Sunday, July 22, 2007

Machine creativity

What are the relevant differences between humans and the machines of the future?

The general claim is that the uniqueness of humans is creativity, imagination and fallibility.

Creativity is rationality
Examining and demystifying the concept of creativity suggests that machines can be every bit as creative as humans. Creativity is merely a new idea or approach, a novel solution to a problem, a fresh representation; a process, a personality attribute, a mindset, an approach to life.

Alternative intelligences/machines can use brute force to rationally crunch through the set of all possible answers to a problem and suggest which are best. Much human creativity comes from "out-of-the-box" thinking which is largely applying knowledge, structure or skills from another domain, and also making mistakes (penicillin, 3M's post-its, Nike's waffle soles, painter Apelles' foam depiction, etc.). Machines can easily do all of this and more, testing a wide range of "out-of-the-box" domains and applying inverse or orthogonal analysis to incorporate human creativity by trial and error.

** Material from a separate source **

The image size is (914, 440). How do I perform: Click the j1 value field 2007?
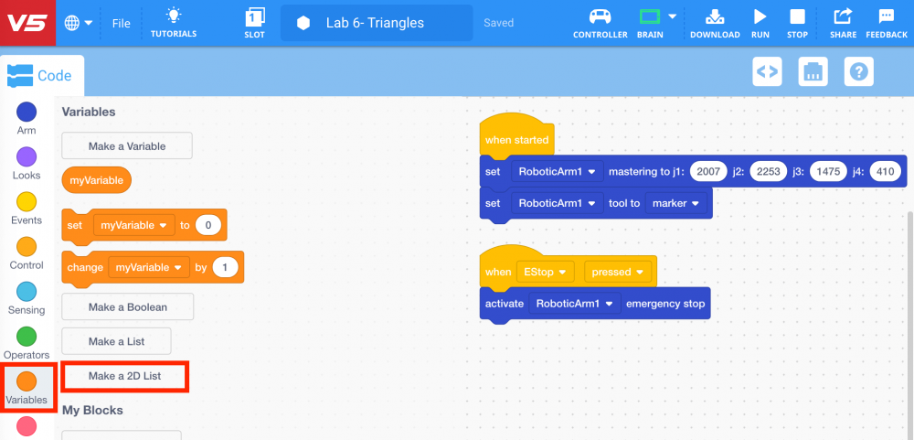(708, 171)
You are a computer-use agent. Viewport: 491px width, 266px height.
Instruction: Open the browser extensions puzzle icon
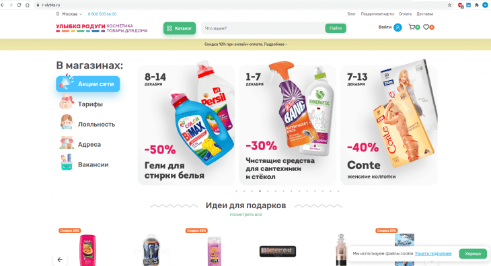tap(477, 5)
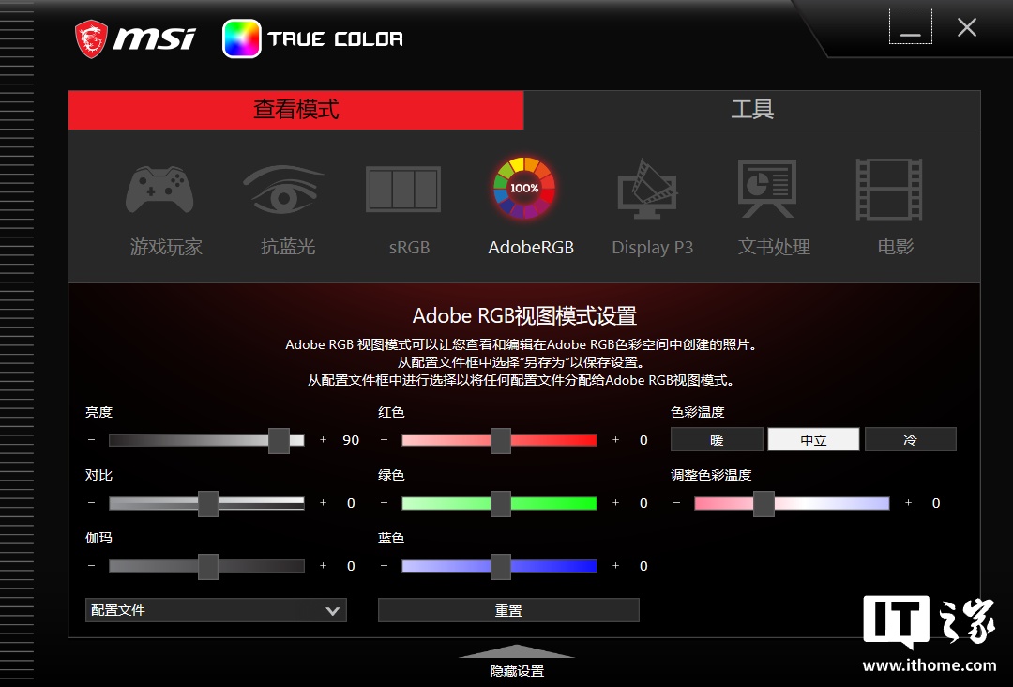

It is not clear that humans have any positive aspect that cannot be replicated or superseded by an alternative intelligence/machine. Therefore, nothing appears to be lost in the potential extinguishment of the human form as intelligence evolves to non-biological substrates.

1 comments:

David Le Page said...

If a human-order intelligence can be created by the simulated human brain approach, or by any other approach, is it ethical to bring such an entity to life only to confine it by default to inhabiting a machine? To think about it another way, if a human being were to have its consciousness involuntarily transferred to a machine would not most of us not regard that as an extraordinary violation? Yet we countenance with equanimity creating human intelligence analogs that would be so confined. Perhaps there are good reasons why others do fear that AIs would turn against their creators. I think it is perilous to see the stuff of life as a commodity which can be licensed for experimentation.